しかし、ゴン、と観覧車が揺れて、二人は我に返った。
「あ、あはは……」
美玖が照れ笑いをする。
「ご、ごめん。き、きれいな景色だな!」
俺も慌てて謝る。
「そ、そうだね」
二人とも、赤面したまましばらく黙っていた。
観覧車を降りた後、最後にクリスタルパレスの前で写真を撮った。ライトアップされた城は、昼間とは違う幻想的な美しさで輝いていた。
「はい、チーズ!」
カシャッ。夕陽を背に立つ二人の姿が、フィルムに焼き付けられた。
「さて、そろそろ帰ろうか」
「うん...」
少し寂しそうな顔をする美玖。でも、すぐに笑顔に戻った。
「今日は本当にありがと、ヒロっち」
「ったく、何度言うんだよ」
帰りの電車の中、美玖は俺の肩で眠ってしまった。

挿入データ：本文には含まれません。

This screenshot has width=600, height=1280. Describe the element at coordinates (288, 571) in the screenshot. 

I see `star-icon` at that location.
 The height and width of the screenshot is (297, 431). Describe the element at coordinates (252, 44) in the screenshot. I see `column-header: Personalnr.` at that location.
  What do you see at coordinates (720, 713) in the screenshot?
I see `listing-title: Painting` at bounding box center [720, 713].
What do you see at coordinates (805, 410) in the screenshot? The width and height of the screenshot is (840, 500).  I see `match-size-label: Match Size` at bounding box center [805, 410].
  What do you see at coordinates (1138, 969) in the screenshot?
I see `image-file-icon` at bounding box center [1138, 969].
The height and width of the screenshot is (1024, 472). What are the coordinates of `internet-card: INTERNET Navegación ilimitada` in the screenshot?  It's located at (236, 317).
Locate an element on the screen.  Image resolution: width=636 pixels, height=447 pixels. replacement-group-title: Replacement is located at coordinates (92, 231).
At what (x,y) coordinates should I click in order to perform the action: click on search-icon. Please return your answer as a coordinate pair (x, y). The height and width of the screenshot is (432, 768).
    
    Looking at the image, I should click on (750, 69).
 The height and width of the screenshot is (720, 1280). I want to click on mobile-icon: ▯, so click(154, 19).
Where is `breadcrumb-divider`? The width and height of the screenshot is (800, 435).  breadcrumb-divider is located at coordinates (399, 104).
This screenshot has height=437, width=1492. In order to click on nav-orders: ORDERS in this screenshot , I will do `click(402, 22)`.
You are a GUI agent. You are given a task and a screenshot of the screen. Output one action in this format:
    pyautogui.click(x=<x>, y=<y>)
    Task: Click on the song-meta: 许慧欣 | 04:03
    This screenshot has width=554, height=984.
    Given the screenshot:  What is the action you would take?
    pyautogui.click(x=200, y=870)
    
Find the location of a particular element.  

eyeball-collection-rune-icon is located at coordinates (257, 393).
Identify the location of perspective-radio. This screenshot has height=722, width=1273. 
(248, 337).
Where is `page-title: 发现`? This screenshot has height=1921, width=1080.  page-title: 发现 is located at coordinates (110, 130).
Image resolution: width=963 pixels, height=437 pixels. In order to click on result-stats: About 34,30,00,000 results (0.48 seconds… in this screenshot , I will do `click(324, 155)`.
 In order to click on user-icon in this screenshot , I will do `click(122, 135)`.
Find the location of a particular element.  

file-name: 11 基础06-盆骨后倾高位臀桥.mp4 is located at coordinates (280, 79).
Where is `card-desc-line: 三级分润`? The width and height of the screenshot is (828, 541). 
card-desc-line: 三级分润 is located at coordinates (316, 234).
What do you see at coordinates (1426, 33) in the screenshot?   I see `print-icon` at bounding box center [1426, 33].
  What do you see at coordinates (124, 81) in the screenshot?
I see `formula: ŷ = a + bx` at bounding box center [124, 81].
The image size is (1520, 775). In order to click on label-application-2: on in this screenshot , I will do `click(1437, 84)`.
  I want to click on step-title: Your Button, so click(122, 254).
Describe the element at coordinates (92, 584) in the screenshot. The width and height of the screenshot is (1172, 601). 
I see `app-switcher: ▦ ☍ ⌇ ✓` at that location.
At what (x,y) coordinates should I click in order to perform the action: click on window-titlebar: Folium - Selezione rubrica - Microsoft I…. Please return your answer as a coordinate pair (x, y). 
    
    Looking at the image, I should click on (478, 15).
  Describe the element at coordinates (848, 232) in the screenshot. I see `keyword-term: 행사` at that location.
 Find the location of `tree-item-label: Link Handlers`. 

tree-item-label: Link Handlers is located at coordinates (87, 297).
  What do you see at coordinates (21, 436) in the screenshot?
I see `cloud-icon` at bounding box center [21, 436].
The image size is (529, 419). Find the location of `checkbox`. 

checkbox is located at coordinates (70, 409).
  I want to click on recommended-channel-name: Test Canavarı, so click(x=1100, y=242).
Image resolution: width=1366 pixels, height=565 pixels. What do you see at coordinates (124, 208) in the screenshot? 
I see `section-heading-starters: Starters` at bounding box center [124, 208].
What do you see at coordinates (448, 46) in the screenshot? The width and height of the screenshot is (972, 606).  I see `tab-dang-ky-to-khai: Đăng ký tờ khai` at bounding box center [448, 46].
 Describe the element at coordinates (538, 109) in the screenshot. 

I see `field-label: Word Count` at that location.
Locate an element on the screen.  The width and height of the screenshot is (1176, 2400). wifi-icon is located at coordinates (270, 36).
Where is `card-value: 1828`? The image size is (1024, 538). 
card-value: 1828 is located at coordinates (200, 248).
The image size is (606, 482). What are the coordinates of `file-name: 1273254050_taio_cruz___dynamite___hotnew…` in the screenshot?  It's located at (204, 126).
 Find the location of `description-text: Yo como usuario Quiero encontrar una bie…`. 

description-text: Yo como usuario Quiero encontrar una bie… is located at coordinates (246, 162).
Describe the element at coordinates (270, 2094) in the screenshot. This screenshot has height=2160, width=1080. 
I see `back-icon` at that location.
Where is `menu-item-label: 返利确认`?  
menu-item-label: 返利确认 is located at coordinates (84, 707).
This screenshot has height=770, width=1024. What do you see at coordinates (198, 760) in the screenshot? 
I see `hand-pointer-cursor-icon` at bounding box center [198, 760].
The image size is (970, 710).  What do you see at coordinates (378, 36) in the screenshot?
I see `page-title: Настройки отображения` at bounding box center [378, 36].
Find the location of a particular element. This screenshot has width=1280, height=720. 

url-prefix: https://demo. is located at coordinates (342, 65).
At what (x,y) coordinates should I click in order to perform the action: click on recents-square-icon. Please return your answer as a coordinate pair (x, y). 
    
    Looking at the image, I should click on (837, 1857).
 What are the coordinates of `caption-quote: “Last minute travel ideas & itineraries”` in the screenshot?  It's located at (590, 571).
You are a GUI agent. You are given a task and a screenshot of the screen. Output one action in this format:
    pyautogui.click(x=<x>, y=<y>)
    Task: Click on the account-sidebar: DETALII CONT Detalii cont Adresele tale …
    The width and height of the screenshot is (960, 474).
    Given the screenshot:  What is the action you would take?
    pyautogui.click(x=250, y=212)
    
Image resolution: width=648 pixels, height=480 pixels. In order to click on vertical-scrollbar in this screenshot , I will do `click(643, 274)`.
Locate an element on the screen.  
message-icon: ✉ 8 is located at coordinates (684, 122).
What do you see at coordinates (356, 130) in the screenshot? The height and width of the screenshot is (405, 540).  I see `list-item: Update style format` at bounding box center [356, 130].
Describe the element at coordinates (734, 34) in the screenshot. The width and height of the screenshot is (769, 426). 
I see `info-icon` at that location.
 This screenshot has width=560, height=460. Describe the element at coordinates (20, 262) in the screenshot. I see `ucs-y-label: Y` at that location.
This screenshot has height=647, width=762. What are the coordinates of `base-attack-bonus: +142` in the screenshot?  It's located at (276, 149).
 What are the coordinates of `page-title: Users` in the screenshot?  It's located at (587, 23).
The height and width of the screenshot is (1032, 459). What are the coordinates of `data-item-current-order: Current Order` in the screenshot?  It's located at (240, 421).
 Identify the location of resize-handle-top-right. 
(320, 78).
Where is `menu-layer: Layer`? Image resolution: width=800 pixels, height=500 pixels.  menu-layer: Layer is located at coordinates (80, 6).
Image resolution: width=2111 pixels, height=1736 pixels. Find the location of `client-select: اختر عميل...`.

その寝顔を見ながら、俺は今日一日を思い返す。
(俺は、この関係をどうしたいんだ……高校生になったら付き合う? 誰と?)
答えの出ない問いが、頭の中でぐるぐると回る。
しかし、複雑な思いを抱えながらも、美玖の寝顔を見ていると心が温かくなる。
これは、40代のオッサンが少女を慈しむ気持ちではない。
認めよう。
これは、『恋』だ。
美玖のアパートに着くと、名残惜しそうに俺の方を向いた。
「じゃあ、また。
明後日、学校でね」
「ああ、それじゃ……」
「うん……」
美玖は言葉を詰まらせた。抱きしめられそうな距離。
俺は美玖の肩をポンとたたいた。
「バイバイ」
そう言って、俺は軽く手を振り歩き始めた。しかし、数歩歩いたところで後ろから駆け寄る足音が聞こえた。
「ヒロっち!」
振り返ると、その瞬間、美玖の唇が俺の唇に触れた。柔らかく、甘い香りのするキス。首に手を回してきた美玖をしっかりと抱きとめると、そのまま抱きしめた。二人の心臓の音が互いに響き合う。
「……ゴメン、やっぱ我慢できなかった」
「美玖……」
「大好き」
そう言って、美玖は再び走り去っていった。その背中を見送りながら、俺は唇に残る温もりを感じていた。
(俺も、大好きだ)
素直にそう思ってしまった。
しかし、そう思いながらも、複雑な思いが胸に広がる。美玖との楽しかった一日。そして、真奈美との約束。
(俺は一体どうしたいんだろうな)
美玖の柔らかな唇の感触が残る一方で、真奈美の優しい笑顔が頭に浮かぶ。二人の女の子の間で揺れる気持ち。
美玖のことも大切だし、真奈美のことも大切だ。
まったく、俺はどうしようもないクズ野郎だな。
心だけ大人で、何をやってやがる……
答えの出ない問いを抱えたまま家路につく。明後日からは学校という日常に戻る。しかし、今日という特別な一日は、きっと俺の心に深く刻まれることだろう。
「答えを……出さなきゃな」
外では、夏の終わりを告げるような風が吹いていた。夏の夜の音に、秋の虫の音がかすかに混じる。
中学最後の夏は、こうして終わりを告げたのだった。
※なお、本作品は当然フィクションです。
もしあなたが連想されたテーマパークに観覧車が無かったとしても、本作品には無関係でございます。